[OBJECTIVE]
Render the lines from the one containing "Expand the node_modules folder" through the one containing "click(x=242, y=561)", inclusive, as a numbered list with blank lines removed. Leave the pictures out of the answer.
..............................
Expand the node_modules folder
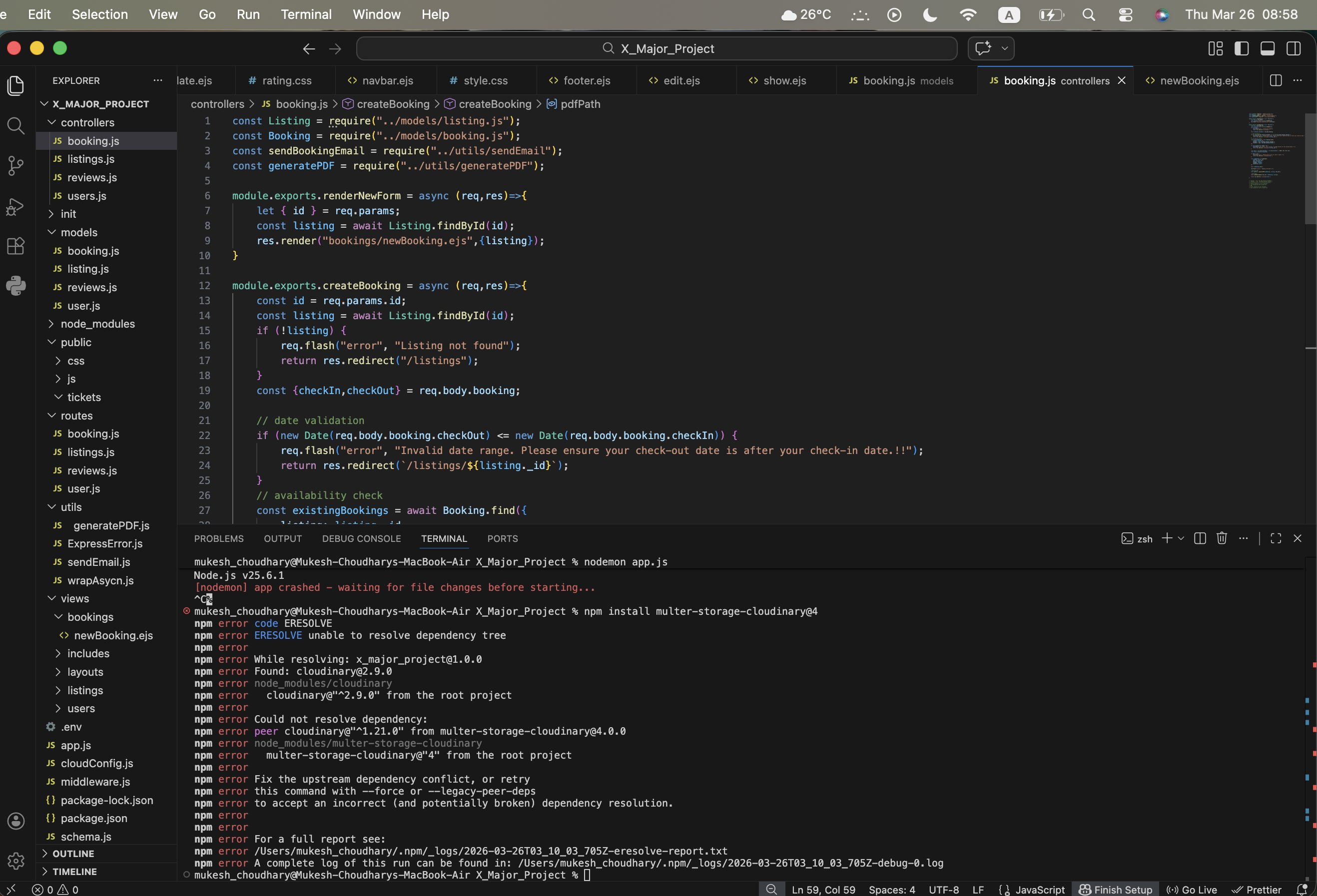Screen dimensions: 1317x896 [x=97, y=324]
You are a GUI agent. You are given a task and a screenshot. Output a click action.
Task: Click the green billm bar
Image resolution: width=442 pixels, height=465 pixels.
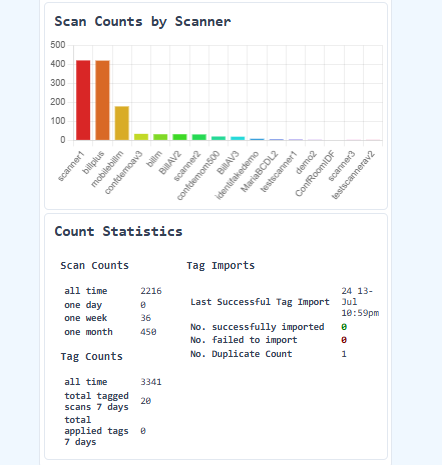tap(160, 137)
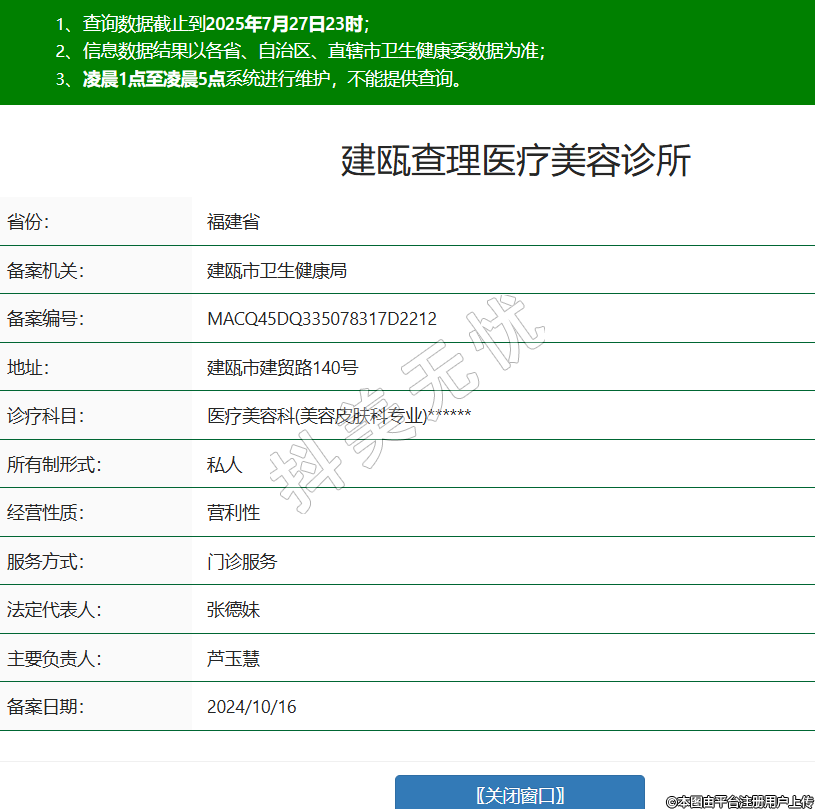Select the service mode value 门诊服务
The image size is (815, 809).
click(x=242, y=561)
..............................
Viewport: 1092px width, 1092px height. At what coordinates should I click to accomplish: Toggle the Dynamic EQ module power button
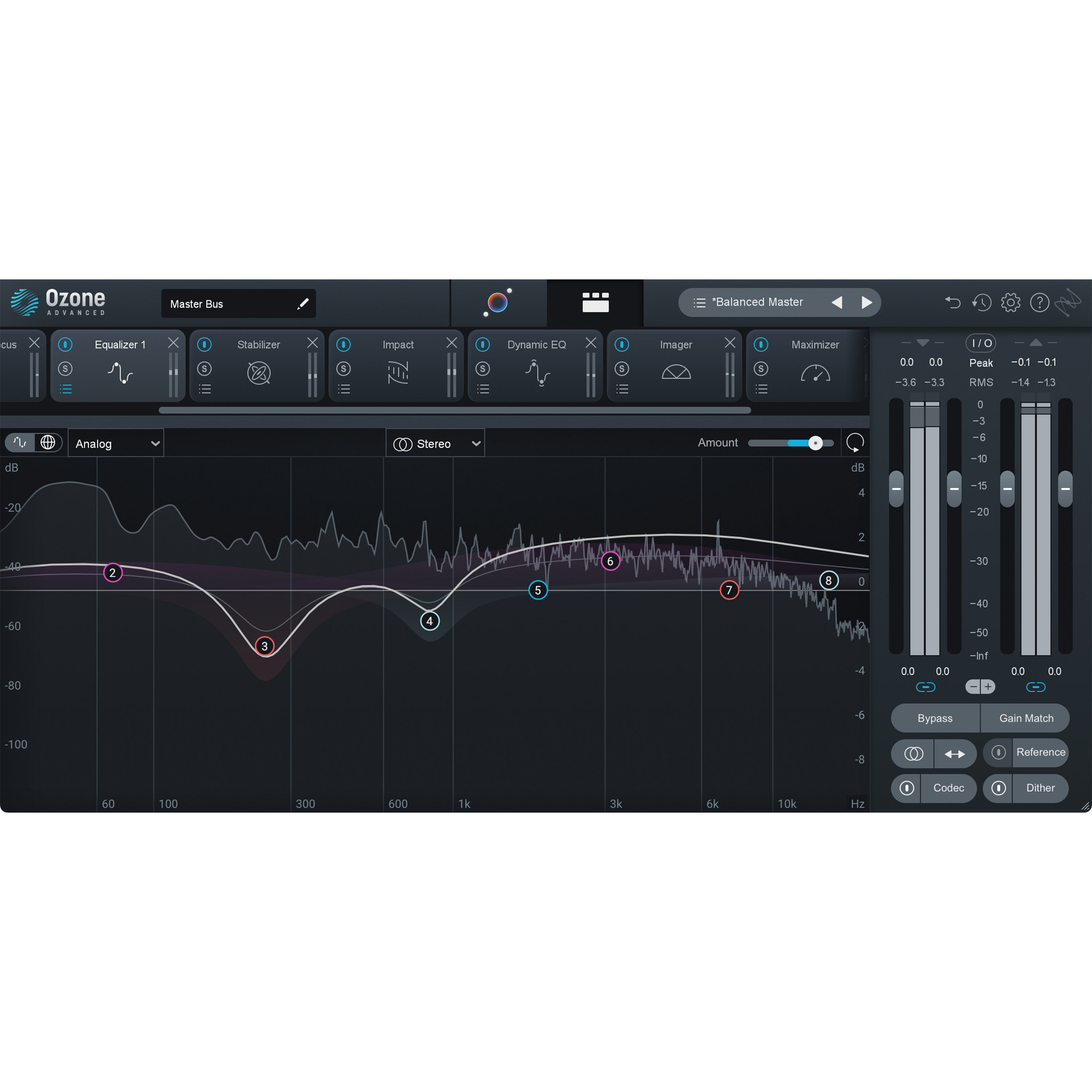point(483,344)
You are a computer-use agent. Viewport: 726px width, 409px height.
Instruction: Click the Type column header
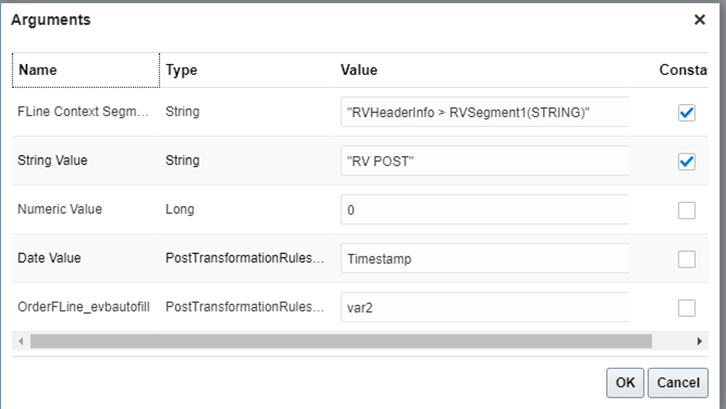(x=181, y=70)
..............................
[RESULT]
1. Expand the node_modules folder
2. Screen dimensions: 1317x896 [x=97, y=324]
3. You are a GUI agent. You are given a task and a screenshot. Output a click action.
4. Task: Click the green billm bar
5. Image resolution: width=442 pixels, height=465 pixels.
6. tap(160, 137)
7. Select the service mode value 门诊服务
8. The image size is (815, 809).
9. click(x=242, y=561)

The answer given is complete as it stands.